(Item-finding records)

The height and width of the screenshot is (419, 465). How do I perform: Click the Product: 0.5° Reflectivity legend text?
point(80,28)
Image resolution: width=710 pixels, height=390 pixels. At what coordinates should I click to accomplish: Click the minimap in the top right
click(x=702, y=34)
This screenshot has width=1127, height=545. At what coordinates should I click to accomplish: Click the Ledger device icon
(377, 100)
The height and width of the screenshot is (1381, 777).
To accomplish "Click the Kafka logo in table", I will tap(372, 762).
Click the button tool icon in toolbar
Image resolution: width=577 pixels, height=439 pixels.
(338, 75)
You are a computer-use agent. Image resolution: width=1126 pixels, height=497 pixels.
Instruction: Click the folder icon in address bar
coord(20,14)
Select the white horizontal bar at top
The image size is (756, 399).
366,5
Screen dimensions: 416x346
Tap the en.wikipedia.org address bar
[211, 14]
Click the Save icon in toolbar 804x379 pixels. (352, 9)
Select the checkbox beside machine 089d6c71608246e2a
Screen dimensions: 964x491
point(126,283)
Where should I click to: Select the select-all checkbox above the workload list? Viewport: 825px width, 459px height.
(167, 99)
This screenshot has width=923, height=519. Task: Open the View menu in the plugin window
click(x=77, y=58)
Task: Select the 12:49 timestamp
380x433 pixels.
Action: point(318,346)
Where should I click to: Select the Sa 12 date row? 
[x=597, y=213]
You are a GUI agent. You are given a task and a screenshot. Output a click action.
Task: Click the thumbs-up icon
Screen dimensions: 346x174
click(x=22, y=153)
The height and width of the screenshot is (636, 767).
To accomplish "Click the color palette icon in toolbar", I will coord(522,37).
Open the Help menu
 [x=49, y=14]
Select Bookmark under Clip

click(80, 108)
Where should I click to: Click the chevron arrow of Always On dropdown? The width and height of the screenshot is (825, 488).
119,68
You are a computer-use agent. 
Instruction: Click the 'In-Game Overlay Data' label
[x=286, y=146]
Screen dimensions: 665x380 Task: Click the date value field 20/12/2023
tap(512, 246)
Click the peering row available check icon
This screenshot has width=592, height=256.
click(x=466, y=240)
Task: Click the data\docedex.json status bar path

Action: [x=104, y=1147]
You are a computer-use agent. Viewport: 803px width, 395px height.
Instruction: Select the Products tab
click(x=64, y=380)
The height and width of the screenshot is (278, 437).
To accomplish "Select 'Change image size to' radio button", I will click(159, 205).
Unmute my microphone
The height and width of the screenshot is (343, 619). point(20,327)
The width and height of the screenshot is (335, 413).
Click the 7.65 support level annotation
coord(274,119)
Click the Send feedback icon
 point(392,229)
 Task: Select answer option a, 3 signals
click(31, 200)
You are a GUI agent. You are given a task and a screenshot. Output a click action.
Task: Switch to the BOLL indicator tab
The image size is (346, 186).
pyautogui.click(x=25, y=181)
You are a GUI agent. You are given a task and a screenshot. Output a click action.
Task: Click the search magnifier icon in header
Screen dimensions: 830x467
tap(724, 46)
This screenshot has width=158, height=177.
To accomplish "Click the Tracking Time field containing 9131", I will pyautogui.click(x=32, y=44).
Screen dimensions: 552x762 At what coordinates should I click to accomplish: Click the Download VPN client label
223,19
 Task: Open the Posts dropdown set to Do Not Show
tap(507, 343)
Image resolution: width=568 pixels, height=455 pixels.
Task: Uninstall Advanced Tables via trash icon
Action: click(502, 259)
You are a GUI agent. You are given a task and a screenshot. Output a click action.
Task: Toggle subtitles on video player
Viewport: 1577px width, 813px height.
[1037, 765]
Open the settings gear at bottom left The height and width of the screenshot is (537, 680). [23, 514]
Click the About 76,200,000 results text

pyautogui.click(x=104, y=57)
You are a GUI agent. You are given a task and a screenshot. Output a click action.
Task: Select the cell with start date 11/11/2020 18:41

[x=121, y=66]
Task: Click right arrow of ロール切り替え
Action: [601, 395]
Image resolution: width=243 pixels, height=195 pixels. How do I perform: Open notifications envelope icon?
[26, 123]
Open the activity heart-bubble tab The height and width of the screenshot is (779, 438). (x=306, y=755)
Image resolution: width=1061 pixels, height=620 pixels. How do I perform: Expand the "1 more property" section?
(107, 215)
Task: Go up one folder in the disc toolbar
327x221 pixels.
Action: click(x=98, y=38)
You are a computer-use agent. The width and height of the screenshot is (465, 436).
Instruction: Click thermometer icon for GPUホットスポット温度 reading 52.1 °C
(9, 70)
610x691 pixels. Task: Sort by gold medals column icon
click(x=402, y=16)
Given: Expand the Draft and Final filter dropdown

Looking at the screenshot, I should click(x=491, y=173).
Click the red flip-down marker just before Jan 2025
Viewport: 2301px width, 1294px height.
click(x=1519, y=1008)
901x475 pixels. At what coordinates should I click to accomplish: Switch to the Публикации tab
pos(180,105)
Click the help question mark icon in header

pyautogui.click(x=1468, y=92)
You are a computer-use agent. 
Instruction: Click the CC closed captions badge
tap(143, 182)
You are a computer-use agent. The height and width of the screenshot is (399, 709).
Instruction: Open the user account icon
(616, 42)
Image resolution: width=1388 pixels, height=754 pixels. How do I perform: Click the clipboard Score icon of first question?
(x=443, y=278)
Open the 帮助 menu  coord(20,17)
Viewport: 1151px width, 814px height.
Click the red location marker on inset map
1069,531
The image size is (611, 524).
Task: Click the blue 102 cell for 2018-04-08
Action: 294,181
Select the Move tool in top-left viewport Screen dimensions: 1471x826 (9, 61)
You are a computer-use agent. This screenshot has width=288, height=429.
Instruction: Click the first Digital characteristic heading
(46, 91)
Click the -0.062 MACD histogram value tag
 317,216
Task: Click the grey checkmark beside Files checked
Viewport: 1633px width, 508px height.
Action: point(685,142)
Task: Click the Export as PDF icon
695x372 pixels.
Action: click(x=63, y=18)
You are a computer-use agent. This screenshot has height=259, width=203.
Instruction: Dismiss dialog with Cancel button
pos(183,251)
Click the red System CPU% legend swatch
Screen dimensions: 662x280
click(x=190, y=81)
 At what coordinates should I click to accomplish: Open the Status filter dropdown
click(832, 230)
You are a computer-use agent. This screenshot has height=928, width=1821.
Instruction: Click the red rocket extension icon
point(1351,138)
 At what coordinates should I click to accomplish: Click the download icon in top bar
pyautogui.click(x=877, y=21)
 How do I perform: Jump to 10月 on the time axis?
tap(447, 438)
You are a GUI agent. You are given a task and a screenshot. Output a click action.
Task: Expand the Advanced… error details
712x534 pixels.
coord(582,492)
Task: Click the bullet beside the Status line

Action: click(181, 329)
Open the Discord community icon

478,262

> _SHORT EXERCISE_: Render the lines of the material above as a numbered list, omitting any blank lines.

> _WORKED SOLUTION_:
1. The height and width of the screenshot is (419, 465). How do I perform: Click the Product: 0.5° Reflectivity legend text?
2. point(80,28)
3. Image resolution: width=710 pixels, height=390 pixels. At what coordinates should I click to accomplish: Click the minimap in the top right
4. click(x=702, y=34)
5. This screenshot has width=1127, height=545. At what coordinates should I click to accomplish: Click the Ledger device icon
6. (377, 100)
7. The height and width of the screenshot is (1381, 777).
8. To accomplish "Click the Kafka logo in table", I will tap(372, 762).
9. Click the button tool icon in toolbar
10. Image resolution: width=577 pixels, height=439 pixels.
11. (338, 75)
12. You are a computer-use agent. Image resolution: width=1126 pixels, height=497 pixels.
13. Instruction: Click the folder icon in address bar
14. coord(20,14)
15. Select the white horizontal bar at top
16. The image size is (756, 399).
17. 366,5
18. Screen dimensions: 416x346
19. Tap the en.wikipedia.org address bar
20. [211, 14]
21. Click the Save icon in toolbar 804x379 pixels. (352, 9)
22. Select the checkbox beside machine 089d6c71608246e2a
23. Screen dimensions: 964x491
24. point(126,283)
25. Where should I click to: Select the select-all checkbox above the workload list? Viewport: 825px width, 459px height.
26. (167, 99)
27. This screenshot has width=923, height=519. Task: Open the View menu in the plugin window
28. click(x=77, y=58)
29. Task: Select the 12:49 timestamp
30. 380x433 pixels.
31. Action: point(318,346)
32. Where should I click to: Select the Sa 12 date row? 
33. [x=597, y=213]
34. You are a GUI agent. You are given a task and a screenshot. Output a click action.
35. Task: Click the thumbs-up icon
36. Screen dimensions: 346x174
37. click(x=22, y=153)
38. The height and width of the screenshot is (636, 767).
39. To accomplish "Click the color palette icon in toolbar", I will coord(522,37).
40. Open the Help menu
41.  [x=49, y=14]
42. Select Bookmark under Clip
43. click(80, 108)
44. Where should I click to: Click the chevron arrow of Always On dropdown? The width and height of the screenshot is (825, 488).
45. 119,68
46. You are a computer-use agent. 
47. Instruction: Click the 'In-Game Overlay Data' label
48. [x=286, y=146]
49. Screen dimensions: 665x380 Task: Click the date value field 20/12/2023
50. tap(512, 246)
51. Click the peering row available check icon
52. This screenshot has width=592, height=256.
53. click(x=466, y=240)
54. Task: Click the data\docedex.json status bar path
55. Action: [x=104, y=1147]
56. You are a computer-use agent. Viewport: 803px width, 395px height.
57. Instruction: Select the Products tab
58. click(x=64, y=380)
59. The height and width of the screenshot is (278, 437).
60. To accomplish "Select 'Change image size to' radio button", I will click(159, 205).
61. Unmute my microphone
62. The height and width of the screenshot is (343, 619). point(20,327)
63. The width and height of the screenshot is (335, 413).
64. Click the 7.65 support level annotation
65. coord(274,119)
66. Click the Send feedback icon
67.  point(392,229)
68.  Task: Select answer option a, 3 signals
69. click(31, 200)
70. You are a GUI agent. You are given a task and a screenshot. Output a click action.
71. Task: Switch to the BOLL indicator tab
72. The image size is (346, 186).
73. pyautogui.click(x=25, y=181)
74. You are a GUI agent. You are given a task and a screenshot. Output a click action.
75. Task: Click the search magnifier icon in header
76. Screen dimensions: 830x467
77. tap(724, 46)
78. This screenshot has width=158, height=177.
79. To accomplish "Click the Tracking Time field containing 9131", I will pyautogui.click(x=32, y=44).
80. Screen dimensions: 552x762 At what coordinates should I click to accomplish: Click the Download VPN client label
81. 223,19
82.  Task: Open the Posts dropdown set to Do Not Show
83. tap(507, 343)
84. Image resolution: width=568 pixels, height=455 pixels.
85. Task: Uninstall Advanced Tables via trash icon
86. Action: click(502, 259)
87. You are a GUI agent. You are given a task and a screenshot. Output a click action.
88. Task: Toggle subtitles on video player
89. Viewport: 1577px width, 813px height.
90. [1037, 765]
91. Open the settings gear at bottom left The height and width of the screenshot is (537, 680). [23, 514]
92. Click the About 76,200,000 results text
93. pyautogui.click(x=104, y=57)
94. You are a GUI agent. You are given a task and a screenshot. Output a click action.
95. Task: Select the cell with start date 11/11/2020 18:41
96. [x=121, y=66]
97. Task: Click right arrow of ロール切り替え
98. Action: [601, 395]
99. Image resolution: width=243 pixels, height=195 pixels. How do I perform: Open notifications envelope icon?
100. [26, 123]
101. Open the activity heart-bubble tab The height and width of the screenshot is (779, 438). (x=306, y=755)
102. Image resolution: width=1061 pixels, height=620 pixels. How do I perform: Expand the "1 more property" section?
103. (107, 215)
104. Task: Go up one folder in the disc toolbar
105. 327x221 pixels.
106. Action: click(x=98, y=38)
107. You are a computer-use agent. The width and height of the screenshot is (465, 436).
108. Instruction: Click thermometer icon for GPUホットスポット温度 reading 52.1 °C
109. (9, 70)
110. 610x691 pixels. Task: Sort by gold medals column icon
111. click(x=402, y=16)
112. Given: Expand the Draft and Final filter dropdown
113. Looking at the screenshot, I should click(x=491, y=173).
114. Click the red flip-down marker just before Jan 2025
115. Viewport: 2301px width, 1294px height.
116. click(x=1519, y=1008)
117. 901x475 pixels. At what coordinates should I click to accomplish: Switch to the Публикации tab
118. pos(180,105)
119. Click the help question mark icon in header
120. pyautogui.click(x=1468, y=92)
121. You are a computer-use agent. 
122. Instruction: Click the CC closed captions badge
123. tap(143, 182)
124. You are a computer-use agent. The height and width of the screenshot is (399, 709).
125. Instruction: Open the user account icon
126. (616, 42)
127. Image resolution: width=1388 pixels, height=754 pixels. How do I perform: Click the clipboard Score icon of first question?
128. (x=443, y=278)
129. Open the 帮助 menu  coord(20,17)
130. Viewport: 1151px width, 814px height.
131. Click the red location marker on inset map
132. 1069,531
133. The image size is (611, 524).
134. Task: Click the blue 102 cell for 2018-04-08
135. Action: 294,181
136. Select the Move tool in top-left viewport Screen dimensions: 1471x826 (9, 61)
137. You are a computer-use agent. This screenshot has width=288, height=429.
138. Instruction: Click the first Digital characteristic heading
139. (46, 91)
140. Click the -0.062 MACD histogram value tag
141.  317,216
142. Task: Click the grey checkmark beside Files checked
143. Viewport: 1633px width, 508px height.
144. Action: point(685,142)
145. Task: Click the Export as PDF icon
146. 695x372 pixels.
147. Action: click(x=63, y=18)
148. You are a computer-use agent. This screenshot has height=259, width=203.
149. Instruction: Dismiss dialog with Cancel button
150. pos(183,251)
151. Click the red System CPU% legend swatch
152. Screen dimensions: 662x280
153. click(x=190, y=81)
154.  At what coordinates should I click to accomplish: Open the Status filter dropdown
155. click(832, 230)
156. You are a computer-use agent. This screenshot has height=928, width=1821.
157. Instruction: Click the red rocket extension icon
158. point(1351,138)
159.  At what coordinates should I click to accomplish: Click the download icon in top bar
160. pyautogui.click(x=877, y=21)
161.  How do I perform: Jump to 10月 on the time axis?
162. tap(447, 438)
163. You are a GUI agent. You are given a task and a screenshot. Output a click action.
164. Task: Expand the Advanced… error details
165. 712x534 pixels.
166. coord(582,492)
167. Task: Click the bullet beside the Status line
168. Action: click(181, 329)
169. Open the Discord community icon
170. 478,262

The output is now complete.